DATA FOR THIS EXERCISE >>
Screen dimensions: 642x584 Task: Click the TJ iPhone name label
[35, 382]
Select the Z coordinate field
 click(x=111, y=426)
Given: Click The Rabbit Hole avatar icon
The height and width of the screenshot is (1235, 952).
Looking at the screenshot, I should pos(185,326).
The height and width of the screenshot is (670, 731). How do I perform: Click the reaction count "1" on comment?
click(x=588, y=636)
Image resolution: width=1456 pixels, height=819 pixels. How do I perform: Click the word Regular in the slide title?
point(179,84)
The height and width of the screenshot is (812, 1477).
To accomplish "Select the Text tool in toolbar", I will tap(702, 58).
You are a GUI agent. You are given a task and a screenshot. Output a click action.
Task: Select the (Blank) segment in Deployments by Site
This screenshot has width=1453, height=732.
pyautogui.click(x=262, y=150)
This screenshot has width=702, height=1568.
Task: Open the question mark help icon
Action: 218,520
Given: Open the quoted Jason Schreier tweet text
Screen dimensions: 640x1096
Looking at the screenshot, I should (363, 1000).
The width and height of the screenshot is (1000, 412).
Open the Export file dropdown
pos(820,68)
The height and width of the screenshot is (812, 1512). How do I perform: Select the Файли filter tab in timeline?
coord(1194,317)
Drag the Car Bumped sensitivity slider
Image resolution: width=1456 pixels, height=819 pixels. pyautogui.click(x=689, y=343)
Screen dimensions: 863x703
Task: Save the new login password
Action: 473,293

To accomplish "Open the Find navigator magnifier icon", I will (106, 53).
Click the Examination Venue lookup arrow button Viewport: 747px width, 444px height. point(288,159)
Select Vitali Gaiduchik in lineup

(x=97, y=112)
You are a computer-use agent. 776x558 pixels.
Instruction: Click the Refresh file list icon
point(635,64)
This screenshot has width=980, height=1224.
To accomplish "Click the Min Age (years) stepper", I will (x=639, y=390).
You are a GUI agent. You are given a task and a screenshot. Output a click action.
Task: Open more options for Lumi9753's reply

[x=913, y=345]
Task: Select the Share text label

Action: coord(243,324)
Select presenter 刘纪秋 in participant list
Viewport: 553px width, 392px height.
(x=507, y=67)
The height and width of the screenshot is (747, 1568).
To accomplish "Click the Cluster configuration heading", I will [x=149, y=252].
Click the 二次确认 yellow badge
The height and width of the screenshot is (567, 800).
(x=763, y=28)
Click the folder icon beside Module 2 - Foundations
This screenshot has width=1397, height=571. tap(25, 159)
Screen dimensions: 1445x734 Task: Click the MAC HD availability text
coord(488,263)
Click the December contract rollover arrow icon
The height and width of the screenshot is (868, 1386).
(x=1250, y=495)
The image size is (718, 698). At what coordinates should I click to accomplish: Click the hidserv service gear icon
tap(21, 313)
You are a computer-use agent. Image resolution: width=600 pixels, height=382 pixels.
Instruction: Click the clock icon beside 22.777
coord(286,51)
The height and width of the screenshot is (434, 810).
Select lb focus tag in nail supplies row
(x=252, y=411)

EXERCISE TASK >> Render every one of the lines above as a JSON list of strings, with one string for each line and blank lines omitted.

TASK RESULT >>
[
  "Screen dimensions: 642x584 Task: Click the TJ iPhone name label",
  "[35, 382]",
  "Select the Z coordinate field",
  " click(x=111, y=426)",
  "Given: Click The Rabbit Hole avatar icon",
  "The height and width of the screenshot is (1235, 952).",
  "Looking at the screenshot, I should pos(185,326).",
  "The height and width of the screenshot is (670, 731). How do I perform: Click the reaction count \"1\" on comment?",
  "click(x=588, y=636)",
  "Image resolution: width=1456 pixels, height=819 pixels. How do I perform: Click the word Regular in the slide title?",
  "point(179,84)",
  "The height and width of the screenshot is (812, 1477).",
  "To accomplish \"Select the Text tool in toolbar\", I will tap(702, 58).",
  "You are a GUI agent. You are given a task and a screenshot. Output a click action.",
  "Task: Select the (Blank) segment in Deployments by Site",
  "This screenshot has width=1453, height=732.",
  "pyautogui.click(x=262, y=150)",
  "This screenshot has width=702, height=1568.",
  "Task: Open the question mark help icon",
  "Action: 218,520",
  "Given: Open the quoted Jason Schreier tweet text",
  "Screen dimensions: 640x1096",
  "Looking at the screenshot, I should (363, 1000).",
  "The width and height of the screenshot is (1000, 412).",
  "Open the Export file dropdown",
  "pos(820,68)",
  "The height and width of the screenshot is (812, 1512). How do I perform: Select the Файли filter tab in timeline?",
  "coord(1194,317)",
  "Drag the Car Bumped sensitivity slider",
  "Image resolution: width=1456 pixels, height=819 pixels. pyautogui.click(x=689, y=343)",
  "Screen dimensions: 863x703",
  "Task: Save the new login password",
  "Action: 473,293",
  "To accomplish \"Open the Find navigator magnifier icon\", I will (106, 53).",
  "Click the Examination Venue lookup arrow button Viewport: 747px width, 444px height. point(288,159)",
  "Select Vitali Gaiduchik in lineup",
  "(x=97, y=112)",
  "You are a computer-use agent. 776x558 pixels.",
  "Instruction: Click the Refresh file list icon",
  "point(635,64)",
  "This screenshot has width=980, height=1224.",
  "To accomplish \"Click the Min Age (years) stepper\", I will (x=639, y=390).",
  "You are a GUI agent. You are given a task and a screenshot. Output a click action.",
  "Task: Open more options for Lumi9753's reply",
  "[x=913, y=345]",
  "Task: Select the Share text label",
  "Action: coord(243,324)",
  "Select presenter 刘纪秋 in participant list",
  "Viewport: 553px width, 392px height.",
  "(x=507, y=67)",
  "The height and width of the screenshot is (747, 1568).",
  "To accomplish \"Click the Cluster configuration heading\", I will [x=149, y=252].",
  "Click the 二次确认 yellow badge",
  "The height and width of the screenshot is (567, 800).",
  "(x=763, y=28)",
  "Click the folder icon beside Module 2 - Foundations",
  "This screenshot has width=1397, height=571. tap(25, 159)",
  "Screen dimensions: 1445x734 Task: Click the MAC HD availability text",
  "coord(488,263)",
  "Click the December contract rollover arrow icon",
  "The height and width of the screenshot is (868, 1386).",
  "(x=1250, y=495)",
  "The image size is (718, 698). At what coordinates should I click to accomplish: Click the hidserv service gear icon",
  "tap(21, 313)",
  "You are a computer-use agent. Image resolution: width=600 pixels, height=382 pixels.",
  "Instruction: Click the clock icon beside 22.777",
  "coord(286,51)",
  "The height and width of the screenshot is (434, 810).",
  "Select lb focus tag in nail supplies row",
  "(x=252, y=411)"
]